-------- Passage shown --------

Nit: please use int rather than uint32_t and move the definition after
n_rows, because those are closely related.

>  };
>  
>  /* Pointer to the current transaction (if any) */
> diff --git a/src/box/wal.c b/src/box/wal.c
> index cdcaabc00..0ea3be68d 100644
> --- a/src/box/wal.c
> +++ b/src/box/wal.c
> @@ -896,10 +896,11 @@ wal_writer_begin_rollback(struct wal_writer *writer)
>  	cpipe_push(&wal_thread.tx_prio_pipe, &writer->in_rollback);
>  }
>  
> -static void
> -wal_assign_lsn(struct vclock *vclock, struct xrow_header **row,
> +static int
> +wal_assign_lsn(struct vclock *vclock, struct xrow_header **begin,
>  	       struct xrow_header **end)
>  {
> +	struct xrow_header **row = begin;
>  	/** Assign LSN to all local rows. */
>  	for ( ; row < end; row++) {
>  		if ((*row)->replica_id == 0) {
> @@ -909,6 +910,21 @@ wal_assign_lsn(struct vclock *vclock, struct xrow_header **row,
>  			vclock_follow_xrow(vclock, *row);
>  		}
>  	}
> +	while (begin < end && begin[0]->replica_id != instance_id)
> +		++begin;
> +	/* Setup txn_id and tnx_replica_id for locally generated rows. */
> +	row = begin;
> +	while (row < end) {
> +		if (row[0]->replica_id != instance_id) {
> +			diag_set(ClientError, ER_UNSUPPORTED,
> +				 "Interleaved transactions");
> +			return -1;

Do we really need to bother about it here, in WAL? IMO a check in
applier would be enough.

> +		}
> +		row[0]->txn_id = begin[0]->lsn;
> +		row[0]->txn_commit = row == end - 1 ? 1 : 0;
> +		++row;

Why can't we do this while we are iterating over rows just a few lines
above, assigning LSNs?

> +	}
> +	return 0;
>  }
>  
>  static void
> @@ -979,7 +995,9 @@ wal_write_to_disk(struct cmsg *msg)
>  	struct journal_entry *entry;
>  	struct stailq_entry *last_committed = NULL;
>  	stailq_foreach_entry(entry, &wal_msg->commit, fifo) {
> -		wal_assign_lsn(&vclock, entry->rows, entry->rows + entry->n_rows);
> +		if (wal_assign_lsn(&vclock, entry->rows,
> +				   entry->rows + entry->n_rows) < 0)
> +			goto done;
>  		entry->res = vclock_sum(&vclock);
>  		rc = xlog_write_entry(l, entry);
>  		if (rc < 0)
> @@ -1173,7 +1191,9 @@ wal_write_in_wal_mode_none(struct journal *journal,
>  			   struct journal_entry *entry)

--------

• _Work instruction a_
Copy the code review from "Why can't we" to "wal_write_to_disk(struct cmsg *msg)" with no changes.

-------- Supplied entries --------

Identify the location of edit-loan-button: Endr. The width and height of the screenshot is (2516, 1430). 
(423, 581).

--------
-------- Supplied entries --------

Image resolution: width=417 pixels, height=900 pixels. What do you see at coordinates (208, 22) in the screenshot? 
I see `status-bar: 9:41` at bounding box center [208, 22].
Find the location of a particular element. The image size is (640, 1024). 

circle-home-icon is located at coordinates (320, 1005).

--------

• _Work instruction b_
In the records, rewrite the lines from the line with "Image resolution: width=417" to the line with "center [208, 22].", changing "coordinates" to "position" and leaving everything else as it is. Give only those lines.

• _Response box a_
Why can't we do this while we are iterating over rows just a few lines
above, assigning LSNs?

> +	}
> +	return 0;
>  }
>  
>  static void
> @@ -979,7 +995,9 @@ wal_write_to_disk(struct cmsg *msg)

• _Response box b_
Image resolution: width=417 pixels, height=900 pixels. What do you see at position (208, 22) in the screenshot? 
I see `status-bar: 9:41` at bounding box center [208, 22].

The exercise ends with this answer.